Un calendario lungo anni. Nomi su nomi che ricordano santi traditori e franchi tiratori. Un esercizio mnemonico a cui il pasoliniano “Paese senza memoria” ha già voltato le spalle.

Un macabro quadro che passo dopo passo si compone. Pennellate di foto e collegamenti che il “pittore di scena” Francesco Gerardi, con disarmante lucidità, organizza sulla tela della logica e di una verità accertata che sottende a molto altro.

Politici e parapolitici, militari e paramilitari, criminali e paracriminali, tutto un dedalo di relazioni che si muovono sul filo flebile che demarca troppo poco la differenza tra il lecito e “il reato che a volte serve al bene del popolo” .

Interessi nazionali che cedono il passo da quelli, di natura drammaticamente egemonica, internazionali. Popoli che si contendono la guida del governo italiano attraverso organizzazioni di dubbia trasparenza e che si contendono anche uomini influenti e impronunciabili segreti e irrisolvibili misteri.

Un trionfo di colori declinati su una scala di grigi interminabile, grigi come certe “eminenze”

Un trionfo di colori, quello de “La ferita nascosta”, tutti declinati su una scala di grigi interminabile, grigi come certe “eminenze” attraverso le cui mani il ricatto allo Stato diventa “semplice richiesta” e la proposta di accordo alla criminalità diventa “trattativa”.

Dopo due anni di ininterrotti studi, ricerche, letture e interviste, Gerardi compone con oculatezza e dovizia di dettagli un grande libro di storia che strizza l’occhio a quelle importanti indagini giornalistiche che non esprimono giudizi morali o di merito, ma prendono lo spettatore dal limbo dell’informazione sommaria e lo conducono per mano dentro un ragionamento socratico alla cui soluzione ognuno arriverà da sé, senza costrizioni, senza faziosità.

“La ferita nascosta”, spettacolo scacchiera in cui ognuno di noi è pedina colpevolmente inconsapevole, ci porta fino al 9 maggio del 1978, facendoci scontrare con Re, alfieri e torri un tempo inaccessibili ma oramai ridotti a templi del male decaduti, e tra le cui macerie ci si muove con religiosa circospezione tentando di restituire il rispetto dovuto a un Uomo, Aldo Moro, che ha creduto fin troppo nelle istituzioni che lui stesso incarnava. Il silenzio in sala è stato rotto solo dal rumore degli occhi che finalmente si sono aperti su una pagina di storia d’Italia di grande miseria intellettuale e non solo, che con grande evidenza, e con banalissimi cambi nome, offre la sua “longa manus” agli sciacallaggi istituzionali attuali.
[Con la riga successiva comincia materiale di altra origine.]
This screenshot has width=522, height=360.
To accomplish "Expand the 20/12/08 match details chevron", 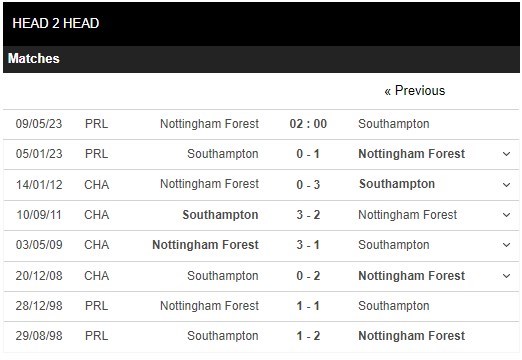I will [506, 276].
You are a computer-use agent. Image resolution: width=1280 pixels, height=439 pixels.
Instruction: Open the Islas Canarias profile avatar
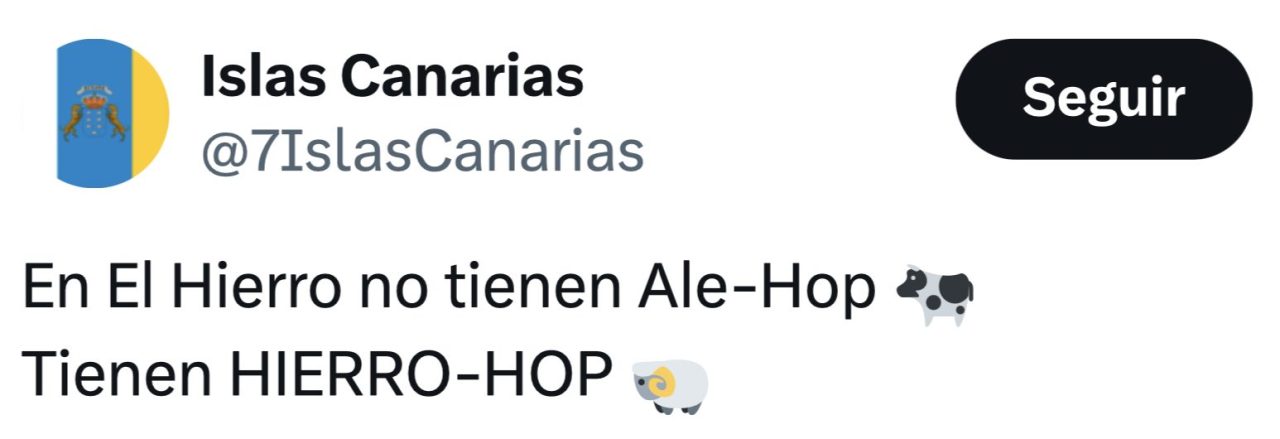111,113
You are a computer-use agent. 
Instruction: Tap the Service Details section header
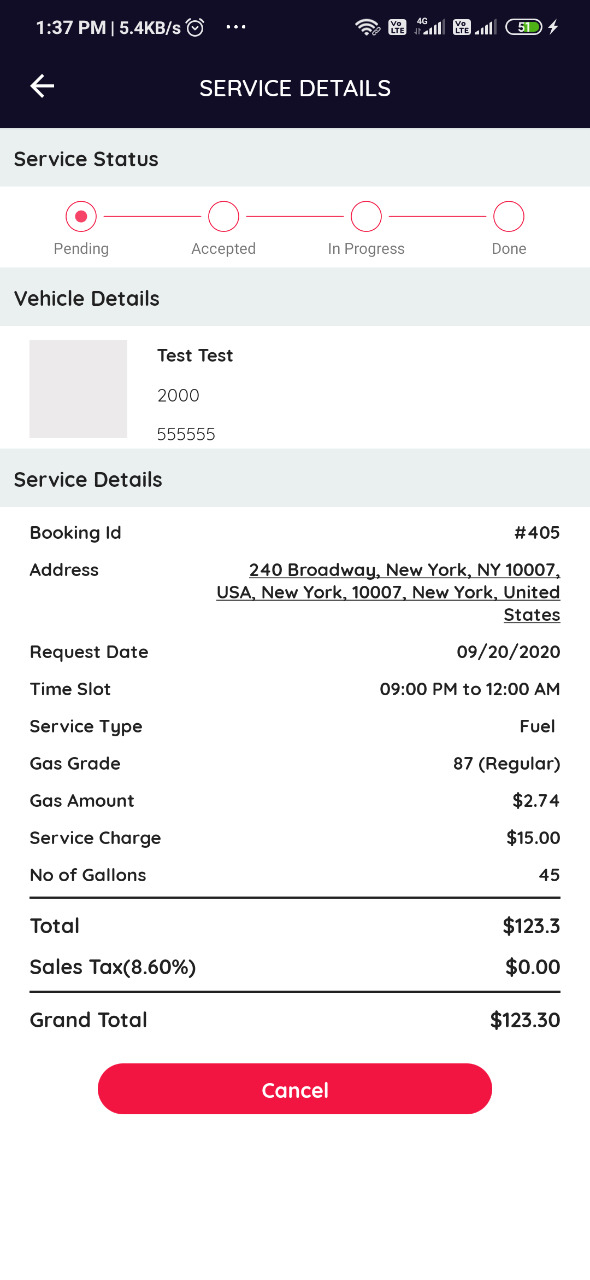coord(295,479)
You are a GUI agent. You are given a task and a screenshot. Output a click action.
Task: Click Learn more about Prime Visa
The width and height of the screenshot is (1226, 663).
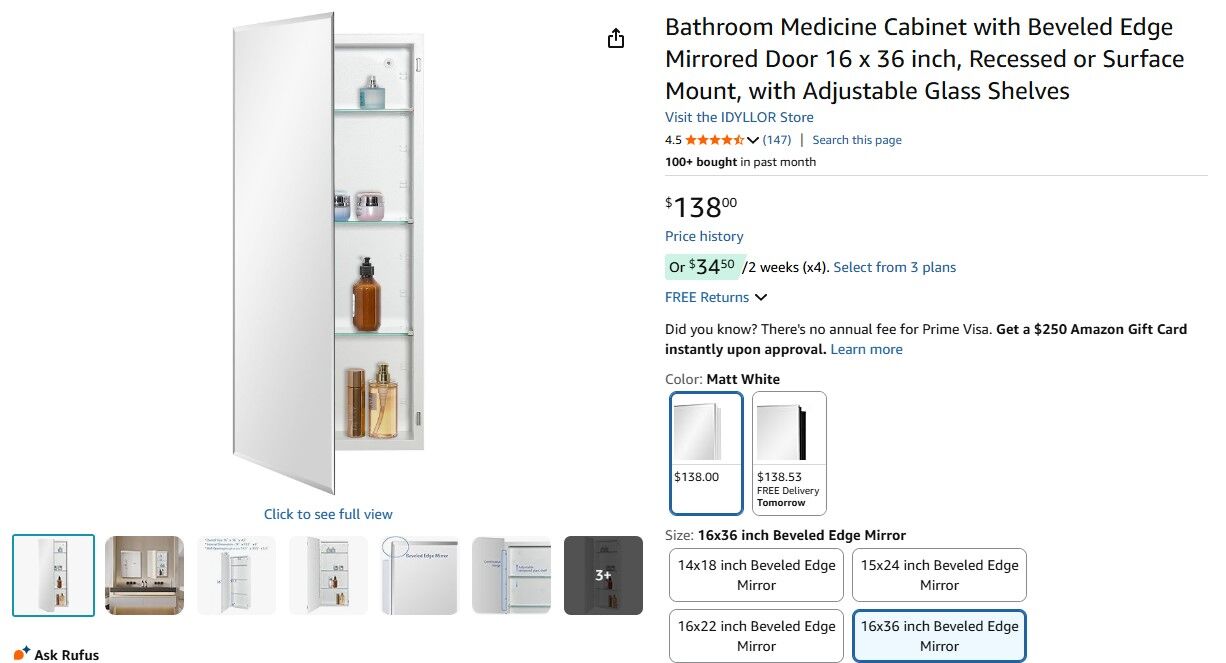click(866, 349)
E poi anche dai tanti applausi. Il silenzio è stato vinto dal compiacimento che il pubblico ha avuto di conoscere, di scoprire, di capire.

 

Completa il cast la buona spalla dell’ottimo Gerardi, Matteo Campagnol.

L’attenta regia è stata curata da Gigi Dall’Aglio.

 

Abbiamo visto “La ferita nascosta”, in scena al teatro Planet, via Crema 14, Roma.